I don’t know what lessons it taught me, but it taught me something.
2022-04-29
In Snow Map there are some resorts with missing elevation and area info. I am manually generating this now by looking at the mountain itself and measuring it.
I did a few of them manually but then realised I should probably automate this and replace all the numbers with real surveyed numbers (rather than relying on the resort to report it.) Resorts tend to exaggerate. A few resorts quote their area size as the largest, but when you look at where you can ride, it’s only a small proportion of it, because either they don’t operate the lifts or out-of-bounds for them.
It’ll be hard to automate this, as it’s not a simple lookup of the elevation of the mountain.
2022-04-30
Back to rendering mountains today.
I started debugging shadows in Three JS. I know that shadows are complicated in 3D, as it needs to figure out which parts are obscuring the light. There are a few default shadows that can be turned on in Three JS but none of them really look that good.
This is the best I could get using their highest fidelity setting and manual tuning, but the shadows look like a series of rectangles stacked together. I may need to get deeper into shaders to create my own nice shadows. For now, this will do.
2022-05-01
I started to draw lift lines and trees on to the mountain, so it looks more interesting and informative. My first pass is pretty amateurish, just drawing a line and some struts for the lift lines and then some very fake random trees on.
The line is drawn using Three JS’s ExtrudeGeometry since regular lines don’t have any thickness in WebGL. More accurately, I’m using TubeGeometry, which as the name suggests, makes a tube. The trees are drawn using cones on a grid, and the randomized a little within a tight grid.
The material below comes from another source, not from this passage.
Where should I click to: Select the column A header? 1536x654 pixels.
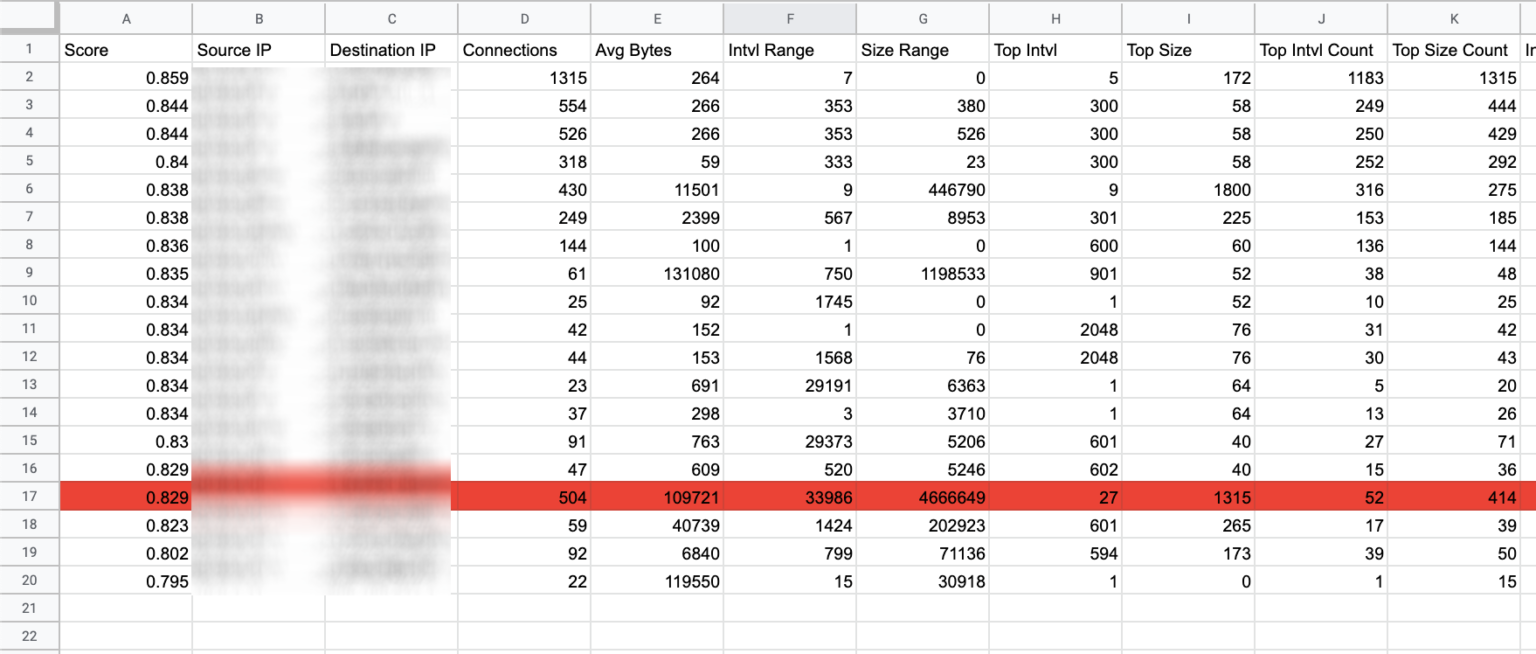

I’m still trying to figure out shadows in the background, as you can see, it’s kind of a mess now that I’ve added trees. A friend suggested that I look at Ambient Occlusion. I seriously didn’t know what that was. After watching a few YouTube videos on how to do this in Blender, I figured out that it’s fake lighting/reflection on the edges of surfaces to make them look like real shadows. There are a few examples of SS Ambient Occlusion, but the examples all look pretty intense. Maybe I’ll go fix the shadows at the end. At least the side walls should have some ambient occlusion.
2022-05-02
I didn’t like the cone shaped trees I had, so I drew some in Blender and exported out as GLTF. GLTF is a common model exchange format that’s supported out of the box in Three JS. I don’t really know much about the other formats. My first attempt at loading the GTLF model didn’t seem to load the material. But when I inspected it more closely it seemed to load it with metallic at 100% causing it to render trees black. To make the trees visible, I had to make them larger than realistic. But if I make them more realistic sized and draw lots of trees, the scene grinds to a halt. I think I need to use a particle system instead to draw the trees.
Blender is so powerful that I wish I had some of their shader UI and material selection in Three JS, but maybe if I can get the materials to load properly in Three JS using the GLTFLoader, I’d get the best of both worlds.
I learn most of Blender through YouTube videos and a lot of the stuff I learn is super relevant to this whole rendering exercise.